160 gb? thats like a year of music!


----------



## coeur_brise (Oct 7, 2004)

I'm not sure, exactly. On the one hand, I do have a lot of files and lots of movies that I've downloaded and just kept on my computer (26 gigs worth on a laptop). On the other hand, I've tried to completely stop downloading stuff seeing as it's so easy to download something I'll won't use or will just see once (like with movies). So far, I haven't downloaded anything big for about a two months now just smaller and fewer files.


----------



## millenniumman75 (Feb 4, 2005)

It took me five years to use 75% of my 160Gb computer. I ought to buy a external hard drive.


----------



## Roscoe (Apr 21, 2009)

wow, i doubt ill use all 500 gigs on my laptop.


----------



## Duke of Prunes (Jul 20, 2009)

I save loads of stuff that I don't really need like funny pictures and stuff people have sent me, but apart from that my home directory is very tidy and the only stuff taking up real space is games, music and videos. So, I guess I'm not a hoarder.


----------



## UltraShy (Nov 8, 2003)

70% of my hard drive is empty and it's not a big one at only 160 GB.


----------



## nemesis1 (Dec 21, 2009)

Hell yes I'm a digital hoarder, my laptops 500gb hd is almost full, and my external 750gb drive is 3/4 full too.

Piracy rules.


----------



## origami potato (Jan 9, 2010)

I'm not really sure. Most the crap stays on my computer because I'm too lazy to clean it up. But I do have a ton of photos I've taken.. so, that might be an avalanche someday.


----------



## Scrub-Zero (Feb 9, 2004)

I have about 600gb of files, games, anime, programs, music and movies. But i guess thats not a lot. I don't have a choice to use an external drive since my hard drive is only 40gb lol.


----------



## gandalfthegrey (Feb 14, 2010)

my hard drives are crammed with films most of which ive yet to see yet im obssessed with downloading all the new releases just so i have them at hand. need to have a big movie marathon to get through them all.


----------



## pita (Jan 17, 2004)

Uhh.


----------



## Duke of Prunes (Jul 20, 2009)

To be honest, I could actually get away with a tiny drive, something like 50GB, and not struggle for space. I could easily do without my video collection (I have them on DVD anyway) and I could condense my music collection to fit and not miss any of the removed stuff.


----------



## shyvr6 (Feb 18, 2008)

Nope, I don't like having a lot of crap on my computer.


----------



## Futures (Aug 27, 2005)

Sort of.

I bought a 1.5 TB external drive just for my porn and it's about half full.

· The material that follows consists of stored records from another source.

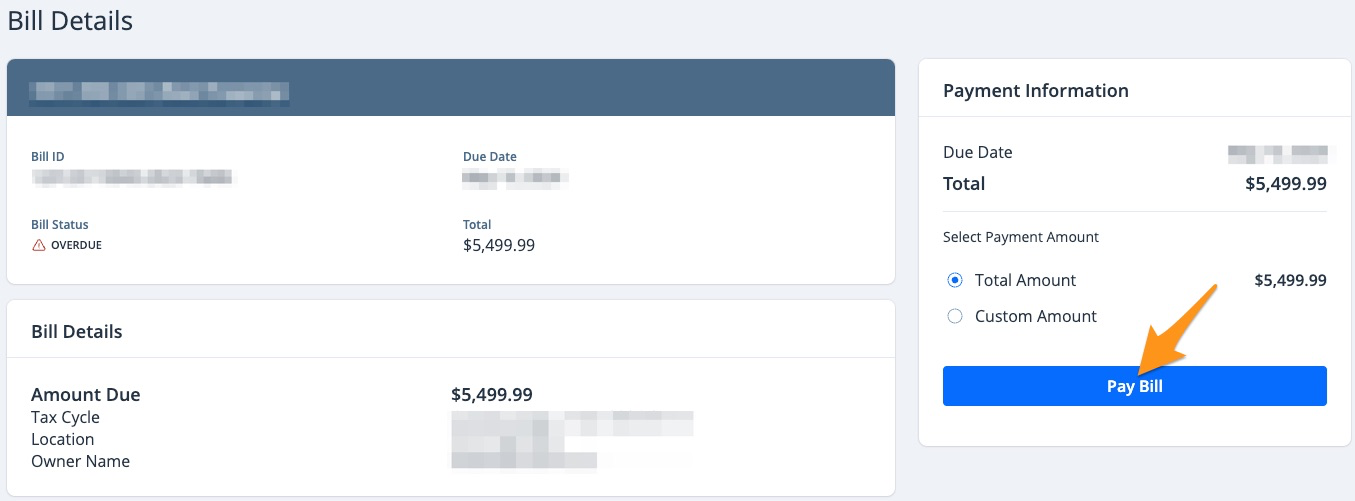Screen dimensions: 1355x501
Task: Click the Bill Details section card heading
Action: click(x=77, y=332)

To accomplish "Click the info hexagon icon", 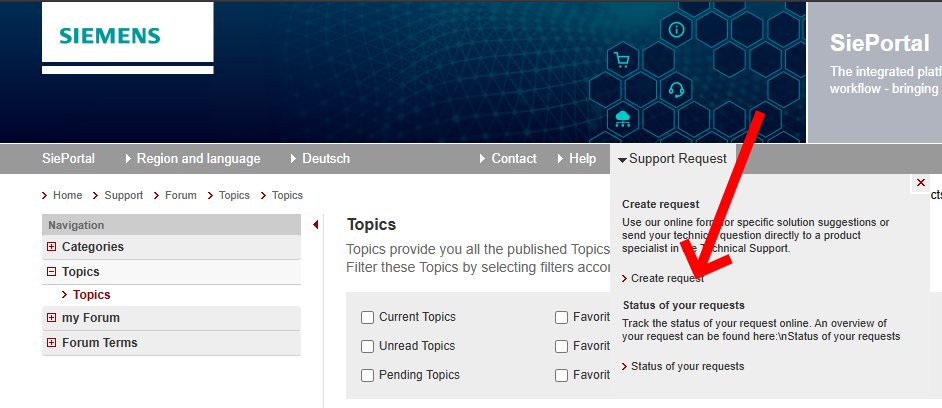I will click(677, 29).
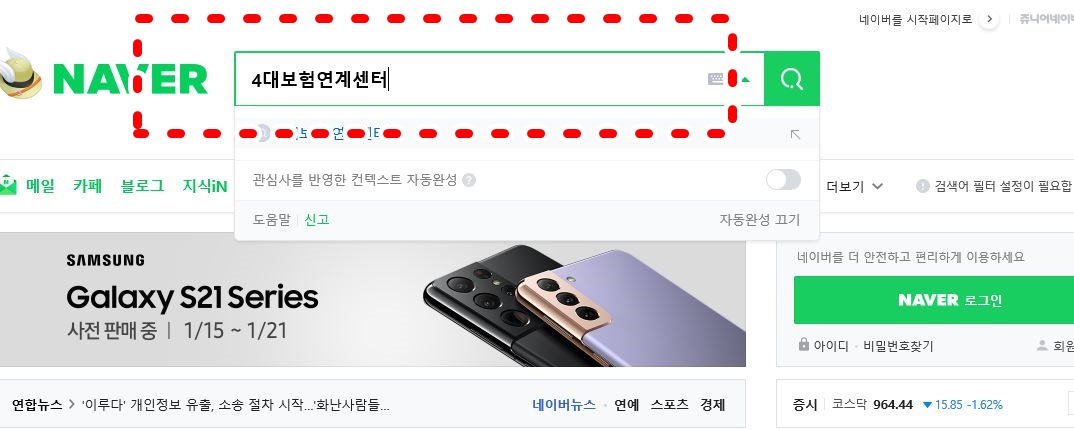
Task: Open the 비밀번호찾기 link
Action: pyautogui.click(x=898, y=346)
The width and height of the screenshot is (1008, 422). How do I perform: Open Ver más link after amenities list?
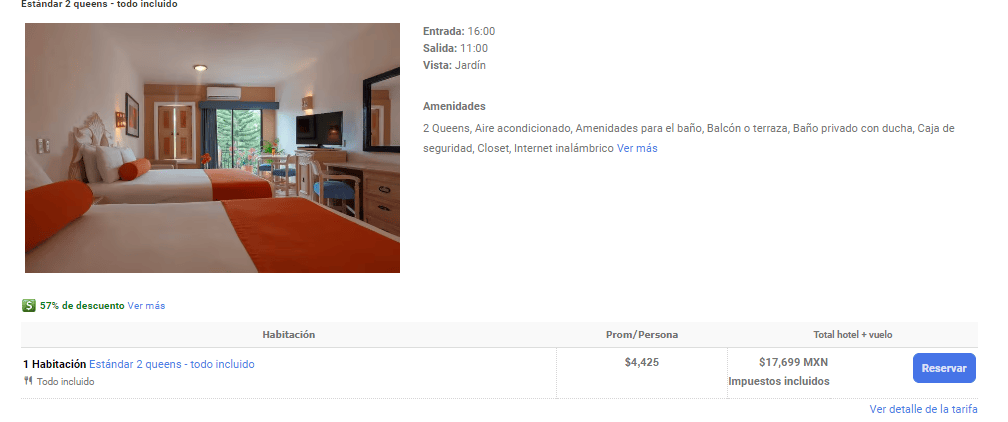pyautogui.click(x=637, y=148)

I have another 1.25 TB worth of internal space and it's about 3/4 full with all my music creation software which takes up a massive amount of space. And most of my music is in FLAC format which takes up a lot more space than Mp3's.


----------



## JEmerson (Mar 25, 2010)

Used Space: 298 GB
Free Space: 27.5 GB

Yeah, guess you could say I'm a digital hoarder. I tend to download stuff and then just leave it there instead of deleting it. My computer is a mess of unorganized stuff.


----------



## NeedleInTheHay (May 20, 2007)

I have a 200 gig external that only has mp3's on it and its completely maxed, i also have a 500 gig external filled with movies, tv shows, and music and its also about to be maxed.


----------



## CircularThinking (May 9, 2009)

Using 1.6~ TB.

Most of it is anime. I'm better about it now, I used to download everything, I have binders full of DVDs of anime I downloaded and never watched. I don't download anything I don't watch anymore.

I'm a quality ***** now instead, I don't download video unless its 720p or better and the majority of my mp3s are 320k (pfft vbr)


----------



## Jnmcda0 (Nov 28, 2003)

I am somewhat of a digital hoarder, but not nearly as bad as others. I've got about 1/3 of my 300 GB hard drive still free.

I've got a ton of stuff that I never use that I should delete, but it would be very time consuming.


----------



## zomgz (Aug 17, 2009)

yush but i don't really have random installers or anything, mostly just like a massive collection of tv shows like LOST lol =)


----------



## Indigo Flow (Oct 3, 2009)

i had no space on my other computer because i had so many photoshop files and they were HUGE!


----------



## CircularThinking (May 9, 2009)

Indigo Flow said:


> i had no space on my other computer because i had so many photoshop files and they were HUGE!


Ugh I know.

Do you keep old versions of your work? I have like 50+ files for every picture I paint because I make new saves instead of overwriting the old ones.


----------



## Meli24R (Dec 9, 2008)

Yes. Currently I only have 13GB of free space. I have a ton of pics, tv shows and music. I have everything and more stored on a 500GB external hardrive, but I'm afraid that it will suddenly stop working(this happened once before and I lost a ton of stuff) I really need to buy another one so I can delete more stuff off my computer.


----------



## Classified (Dec 7, 2004)

Let's see. On my TV/Movie computer, I have 2 TB of disk space that is 99% full. I don't even have cable, but an hour of HDTV over the air is about 7GB.

I have two laptops with hard drives that are mostly full. And my external drives are pretty full too. I have back-up'ed the data on multiple drives, so I'm not 100% sure how much space I have used. But I wouldn't be surprised if it came out to another 4 TB total.

I used to be more disorganized in the past, I still have some problems with finding files. (Windows is better at this than Linux, I hope Mac will be better than both with Spotlight in the future though). I probably worry too much that the internet will be regulated, but after seeing what the MPAA/RIAA, Australia, DCMA, and other potential limits on-line could change, maybe I haven't downloaded enough...


----------



## Toad Licker (Nov 2, 2007)

Only when it comes to music other than that I don't keep a lot of other stuff on my pc except the essentials.


----------



## XxArmyofOnexX (Aug 13, 2007)

I have a little more than a Terabyte spread across 4 drives. :lol

So yeah, I'd say I am...


----------